I have to admit I have longed for a game that’s based on Starship Troopers, the original movie is one of my all time favourites, and it’s a movie that despite its flaws (of which there a few) is just damn enjoyable. The last game I recall playing based on this was way back in 2005, which was in fact a first person shooter. Terran Command’s offering today is a strategy game, and I can only ask – would you like to know more?
I hoped you would, so I shall continue… In the movies a lot of soldiers die and the whole premise is growing up purely to enlist in the military and kill as many bugs as possible. Afterall, the only good bug is a dead bug. However, in Starship Troopers: Terran Command you will rarely lose a soldier, especially in the very early hours of the campaign. It’s odd, and changing the difficulty doesn’t alter things that much, but around the mid-way point it starts to ramp up. That being said, it has a great system of getting your units back to full size, so if you do lose a few you can get some more dropped in, and this is good for pulling back a levelled up squad to reinforce them. Much like many RTS games, the longer your units are alive the stronger they are.
The rifleman squad is your most basic unit, in RTS games they are usually just cannon fodder until you can produce better ones, yet I found them useful throughout. Their range is decent and they have grenades, which means once the bugs are on you en masse, there’s no better way to blow them to pieces. In moments the game really captures the look and feel of the film where you’re faced off against hundreds of bugs at a time. This is especially apparent when defending a base as you sit on the walls as they attack and your riflemen, snipers or turrets will just spray bullets like no tomorrow. If you remember the scene from the movie, it’s this all over. I loved it.
The only downside to managing the squads is that it’s very much micro-managing, and at times you need to tell your snipers to shoot the ones further away, and it’s the same with the rocket troopers. It’s almost as if the AI can’t recognize which unit is which so it doesn’t target what’s most logical. e.g., the Rocket Trooper is better off targeting the plasma bugs than anything else. Pathfinding is also frustrating at times because they may take the longest route possible even when it’s not needed, meaning you have to manage smaller routes for the AI. It’s frustrating as it draws you away from the action when it happens. What’s important to bare in mind with the pathfinding is that whilst it can frustrate, it also makes you more self aware of your armies positioning. Starship Troopers: Terran Command encourages you to take higher or lower ground when required, and it does add to the strategy element. This can lead to some really interesting battles and on the off chance you get it wrong… well, the bug wins and it’s no more legs for you.

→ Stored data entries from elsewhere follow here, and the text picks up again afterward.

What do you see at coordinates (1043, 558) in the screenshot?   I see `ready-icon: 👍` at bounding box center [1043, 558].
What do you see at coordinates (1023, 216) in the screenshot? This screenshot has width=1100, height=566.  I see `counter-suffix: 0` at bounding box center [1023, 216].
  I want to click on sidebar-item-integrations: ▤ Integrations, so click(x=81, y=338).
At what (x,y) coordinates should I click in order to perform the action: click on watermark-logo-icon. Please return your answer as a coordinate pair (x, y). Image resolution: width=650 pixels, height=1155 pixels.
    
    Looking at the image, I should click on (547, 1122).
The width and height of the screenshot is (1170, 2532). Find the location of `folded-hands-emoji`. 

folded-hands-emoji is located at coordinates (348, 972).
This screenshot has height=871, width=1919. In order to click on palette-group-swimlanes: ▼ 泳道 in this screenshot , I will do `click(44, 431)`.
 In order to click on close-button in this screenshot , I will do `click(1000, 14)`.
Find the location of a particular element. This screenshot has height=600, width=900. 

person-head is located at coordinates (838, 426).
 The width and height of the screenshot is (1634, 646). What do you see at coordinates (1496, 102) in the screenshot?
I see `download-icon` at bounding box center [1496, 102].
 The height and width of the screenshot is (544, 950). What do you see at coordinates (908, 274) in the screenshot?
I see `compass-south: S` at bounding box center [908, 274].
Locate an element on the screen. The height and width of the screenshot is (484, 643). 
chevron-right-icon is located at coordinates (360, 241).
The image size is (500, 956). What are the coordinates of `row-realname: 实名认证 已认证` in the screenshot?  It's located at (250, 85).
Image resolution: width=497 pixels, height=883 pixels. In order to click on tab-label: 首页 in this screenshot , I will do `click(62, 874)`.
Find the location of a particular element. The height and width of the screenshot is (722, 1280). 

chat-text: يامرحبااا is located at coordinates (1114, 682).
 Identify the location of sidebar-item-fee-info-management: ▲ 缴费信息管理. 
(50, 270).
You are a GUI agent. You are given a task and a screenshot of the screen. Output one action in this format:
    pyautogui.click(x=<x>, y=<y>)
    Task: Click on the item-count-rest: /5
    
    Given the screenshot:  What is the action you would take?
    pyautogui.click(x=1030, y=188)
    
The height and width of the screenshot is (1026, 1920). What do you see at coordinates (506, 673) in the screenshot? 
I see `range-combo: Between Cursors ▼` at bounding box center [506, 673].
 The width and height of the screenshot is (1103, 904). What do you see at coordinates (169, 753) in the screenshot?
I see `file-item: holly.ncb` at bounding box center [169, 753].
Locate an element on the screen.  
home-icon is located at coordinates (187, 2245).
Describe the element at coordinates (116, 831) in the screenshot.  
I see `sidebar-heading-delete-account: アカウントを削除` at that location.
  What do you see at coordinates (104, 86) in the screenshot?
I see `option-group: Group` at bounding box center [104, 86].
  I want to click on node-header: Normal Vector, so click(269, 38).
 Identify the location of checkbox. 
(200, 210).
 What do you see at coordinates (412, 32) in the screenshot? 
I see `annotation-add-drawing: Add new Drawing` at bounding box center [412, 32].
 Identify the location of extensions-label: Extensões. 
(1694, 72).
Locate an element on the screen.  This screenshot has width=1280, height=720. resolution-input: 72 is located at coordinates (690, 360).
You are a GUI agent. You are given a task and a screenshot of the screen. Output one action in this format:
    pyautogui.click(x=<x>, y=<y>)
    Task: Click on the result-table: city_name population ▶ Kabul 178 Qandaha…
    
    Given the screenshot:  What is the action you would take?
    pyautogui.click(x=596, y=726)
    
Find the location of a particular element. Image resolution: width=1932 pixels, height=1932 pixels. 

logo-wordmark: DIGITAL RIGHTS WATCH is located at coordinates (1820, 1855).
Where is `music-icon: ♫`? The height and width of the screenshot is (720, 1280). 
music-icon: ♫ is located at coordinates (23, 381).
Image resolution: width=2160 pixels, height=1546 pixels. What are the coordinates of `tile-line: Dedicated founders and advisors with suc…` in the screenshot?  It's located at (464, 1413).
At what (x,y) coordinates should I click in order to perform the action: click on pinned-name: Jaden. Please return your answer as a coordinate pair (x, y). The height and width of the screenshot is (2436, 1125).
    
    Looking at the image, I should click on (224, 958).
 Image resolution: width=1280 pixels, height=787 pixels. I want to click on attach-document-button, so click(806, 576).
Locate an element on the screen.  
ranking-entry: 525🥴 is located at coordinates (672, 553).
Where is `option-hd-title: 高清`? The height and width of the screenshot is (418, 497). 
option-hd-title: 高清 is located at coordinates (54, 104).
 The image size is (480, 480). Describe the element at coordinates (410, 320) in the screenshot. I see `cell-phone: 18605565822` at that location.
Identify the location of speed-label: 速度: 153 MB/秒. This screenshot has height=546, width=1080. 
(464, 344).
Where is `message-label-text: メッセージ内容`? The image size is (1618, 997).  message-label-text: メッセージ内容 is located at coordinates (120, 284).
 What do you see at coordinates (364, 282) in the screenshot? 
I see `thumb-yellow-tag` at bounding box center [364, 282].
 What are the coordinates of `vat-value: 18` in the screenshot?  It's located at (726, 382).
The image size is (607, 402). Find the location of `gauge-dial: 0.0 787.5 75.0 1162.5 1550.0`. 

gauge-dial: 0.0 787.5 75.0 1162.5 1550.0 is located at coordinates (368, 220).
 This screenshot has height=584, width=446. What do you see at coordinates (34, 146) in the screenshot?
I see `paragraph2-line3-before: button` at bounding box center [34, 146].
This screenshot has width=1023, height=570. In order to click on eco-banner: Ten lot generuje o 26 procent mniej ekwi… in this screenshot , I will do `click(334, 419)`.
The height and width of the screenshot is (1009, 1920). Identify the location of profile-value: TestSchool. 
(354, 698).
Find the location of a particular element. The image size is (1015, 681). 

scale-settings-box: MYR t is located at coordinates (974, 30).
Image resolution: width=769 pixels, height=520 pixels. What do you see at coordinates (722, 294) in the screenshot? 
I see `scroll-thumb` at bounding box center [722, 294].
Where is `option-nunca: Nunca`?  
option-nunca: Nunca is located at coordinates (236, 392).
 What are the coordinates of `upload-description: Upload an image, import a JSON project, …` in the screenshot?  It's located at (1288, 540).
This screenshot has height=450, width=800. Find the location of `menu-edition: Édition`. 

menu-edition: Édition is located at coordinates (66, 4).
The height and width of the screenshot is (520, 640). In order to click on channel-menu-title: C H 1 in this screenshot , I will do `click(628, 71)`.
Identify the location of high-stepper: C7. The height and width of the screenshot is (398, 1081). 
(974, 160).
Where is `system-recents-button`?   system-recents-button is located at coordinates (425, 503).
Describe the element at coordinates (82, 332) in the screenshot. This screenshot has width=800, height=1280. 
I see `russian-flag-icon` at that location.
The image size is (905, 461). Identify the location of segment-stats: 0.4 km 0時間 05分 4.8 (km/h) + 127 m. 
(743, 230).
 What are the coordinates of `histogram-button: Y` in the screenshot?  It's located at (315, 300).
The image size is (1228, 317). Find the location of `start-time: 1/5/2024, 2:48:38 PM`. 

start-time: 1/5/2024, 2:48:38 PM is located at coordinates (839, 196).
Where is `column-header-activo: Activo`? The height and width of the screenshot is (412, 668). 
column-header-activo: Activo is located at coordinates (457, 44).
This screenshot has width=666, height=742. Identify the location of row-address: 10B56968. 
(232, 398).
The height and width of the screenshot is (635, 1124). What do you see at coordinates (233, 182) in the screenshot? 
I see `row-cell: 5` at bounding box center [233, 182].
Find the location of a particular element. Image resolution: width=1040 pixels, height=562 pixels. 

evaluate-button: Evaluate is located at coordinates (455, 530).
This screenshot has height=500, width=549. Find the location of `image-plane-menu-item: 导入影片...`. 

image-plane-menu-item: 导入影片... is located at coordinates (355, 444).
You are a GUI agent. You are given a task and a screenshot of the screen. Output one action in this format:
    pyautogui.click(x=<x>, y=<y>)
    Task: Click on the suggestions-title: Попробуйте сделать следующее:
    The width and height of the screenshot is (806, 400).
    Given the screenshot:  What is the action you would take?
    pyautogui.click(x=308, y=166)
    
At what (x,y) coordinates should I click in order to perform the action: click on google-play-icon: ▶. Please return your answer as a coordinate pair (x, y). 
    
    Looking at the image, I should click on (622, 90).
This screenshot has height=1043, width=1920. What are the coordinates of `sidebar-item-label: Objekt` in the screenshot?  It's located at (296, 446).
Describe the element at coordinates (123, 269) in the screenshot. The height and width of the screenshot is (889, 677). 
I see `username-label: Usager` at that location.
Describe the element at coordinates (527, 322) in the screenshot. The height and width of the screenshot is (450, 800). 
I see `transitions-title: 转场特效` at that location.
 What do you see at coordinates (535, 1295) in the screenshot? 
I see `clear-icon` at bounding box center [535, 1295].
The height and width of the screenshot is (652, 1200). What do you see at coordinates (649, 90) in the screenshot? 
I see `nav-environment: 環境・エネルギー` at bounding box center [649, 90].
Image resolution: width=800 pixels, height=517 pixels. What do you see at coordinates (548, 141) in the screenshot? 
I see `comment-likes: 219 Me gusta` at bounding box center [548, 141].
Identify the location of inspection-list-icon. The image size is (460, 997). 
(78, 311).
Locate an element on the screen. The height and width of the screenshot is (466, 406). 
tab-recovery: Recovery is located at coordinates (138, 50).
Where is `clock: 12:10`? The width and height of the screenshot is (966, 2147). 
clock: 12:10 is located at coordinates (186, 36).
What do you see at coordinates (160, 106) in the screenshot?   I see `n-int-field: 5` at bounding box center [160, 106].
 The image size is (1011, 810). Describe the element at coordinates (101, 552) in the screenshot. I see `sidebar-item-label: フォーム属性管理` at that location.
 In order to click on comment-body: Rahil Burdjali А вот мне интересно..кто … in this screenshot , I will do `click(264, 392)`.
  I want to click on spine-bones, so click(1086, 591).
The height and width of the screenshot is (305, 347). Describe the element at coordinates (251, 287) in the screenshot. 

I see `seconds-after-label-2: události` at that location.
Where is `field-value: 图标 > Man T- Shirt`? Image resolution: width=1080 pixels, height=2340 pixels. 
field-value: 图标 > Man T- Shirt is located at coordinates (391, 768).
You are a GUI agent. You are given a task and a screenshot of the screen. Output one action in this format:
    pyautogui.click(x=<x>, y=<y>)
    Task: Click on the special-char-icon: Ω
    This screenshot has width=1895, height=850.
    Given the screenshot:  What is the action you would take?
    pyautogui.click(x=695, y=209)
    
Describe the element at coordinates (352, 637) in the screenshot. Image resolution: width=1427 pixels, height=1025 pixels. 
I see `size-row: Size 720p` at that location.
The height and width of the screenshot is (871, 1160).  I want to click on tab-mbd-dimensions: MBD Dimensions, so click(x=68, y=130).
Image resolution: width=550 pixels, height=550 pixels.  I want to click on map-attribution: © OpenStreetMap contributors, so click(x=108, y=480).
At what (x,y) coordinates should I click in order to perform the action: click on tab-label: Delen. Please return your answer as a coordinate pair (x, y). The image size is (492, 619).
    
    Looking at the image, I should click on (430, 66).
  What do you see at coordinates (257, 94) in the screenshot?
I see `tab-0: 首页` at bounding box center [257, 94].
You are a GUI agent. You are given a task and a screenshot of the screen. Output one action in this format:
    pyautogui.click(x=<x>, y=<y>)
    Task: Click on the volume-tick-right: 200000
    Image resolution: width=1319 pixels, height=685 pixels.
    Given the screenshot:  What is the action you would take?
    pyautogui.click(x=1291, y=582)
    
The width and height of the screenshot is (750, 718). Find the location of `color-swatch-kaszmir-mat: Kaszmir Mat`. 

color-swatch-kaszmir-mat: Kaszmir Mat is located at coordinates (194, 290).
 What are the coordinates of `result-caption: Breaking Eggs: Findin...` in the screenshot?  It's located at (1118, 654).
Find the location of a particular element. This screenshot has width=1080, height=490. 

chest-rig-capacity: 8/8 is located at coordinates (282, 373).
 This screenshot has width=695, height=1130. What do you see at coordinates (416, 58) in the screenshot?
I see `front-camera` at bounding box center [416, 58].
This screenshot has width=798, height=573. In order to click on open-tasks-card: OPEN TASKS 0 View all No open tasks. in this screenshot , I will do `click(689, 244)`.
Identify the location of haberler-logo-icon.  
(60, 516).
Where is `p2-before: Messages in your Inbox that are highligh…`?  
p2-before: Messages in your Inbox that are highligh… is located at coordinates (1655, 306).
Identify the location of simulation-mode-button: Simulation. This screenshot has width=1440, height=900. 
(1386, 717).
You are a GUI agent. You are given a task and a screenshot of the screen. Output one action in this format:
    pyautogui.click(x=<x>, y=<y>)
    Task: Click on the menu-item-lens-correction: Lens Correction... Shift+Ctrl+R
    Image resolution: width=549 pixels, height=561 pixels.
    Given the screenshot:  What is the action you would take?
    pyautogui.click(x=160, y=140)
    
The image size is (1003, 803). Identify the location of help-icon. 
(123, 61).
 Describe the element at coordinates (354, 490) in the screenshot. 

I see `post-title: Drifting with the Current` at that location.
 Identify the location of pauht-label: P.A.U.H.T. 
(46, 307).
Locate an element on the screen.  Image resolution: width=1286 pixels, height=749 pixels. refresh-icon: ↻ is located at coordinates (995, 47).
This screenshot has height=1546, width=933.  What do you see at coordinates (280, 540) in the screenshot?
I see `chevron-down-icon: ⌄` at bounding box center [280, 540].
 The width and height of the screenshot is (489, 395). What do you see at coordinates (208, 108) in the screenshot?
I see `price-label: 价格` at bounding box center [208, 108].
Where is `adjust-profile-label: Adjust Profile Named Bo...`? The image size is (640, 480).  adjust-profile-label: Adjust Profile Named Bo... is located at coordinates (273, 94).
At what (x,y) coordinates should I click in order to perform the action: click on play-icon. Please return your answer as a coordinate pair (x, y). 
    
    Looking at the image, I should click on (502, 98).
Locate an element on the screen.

Terran Command draws quite well from the books and the films in both its gameplay and audio work, it’s nice to see it well adapted especially after the movie sequels made us want to root for the bugs! You can feel overwhelmed in the later parts of the campaign as it starts to ramp up, and it becomes more important to clear the bug holes to lower their reinforcements. What I feel is lacking from the game however is any form of replayability. This is purely single player and once it’s done it’s over. Many games are single player and I’m not saying it’s a bad thing – I love a single player only game – however, for this genre I’d expect multiplayer or at least the ability to play as the enemy. In this case though we only play as marines, and I’d have liked to play from the bugs side, or have the chance to defend with a friend. It has scope to do this and I hope in future updates it’s considered.
I don’t want to be too negative as there are a couple other good parts: one being the simplicity of the UI, and the other is the level design in the campaign. One of the early levels has you going through a building in preparation for an execution, and it was well structured and fun to play. Prior to the insertion you had to defend the base at certain points too, and it came across as well thought out with the feeling you could handle it in a few ways. For those who enjoyed the source material, the tone of the characters and overall feel of the game is very much like the original Starship Troopers, so fans will feel right at home with this and I’d recommend picking it up. That said, if you’re after Terran Command as an RTS fix to keep you going for weeks or months, then look away as this is too sparse of an overall package to deliver that.
A PC review copy of Starship Troopers: Terran Command was provided by The Aristocrats PR team, and the game is available now on Steam for around £25.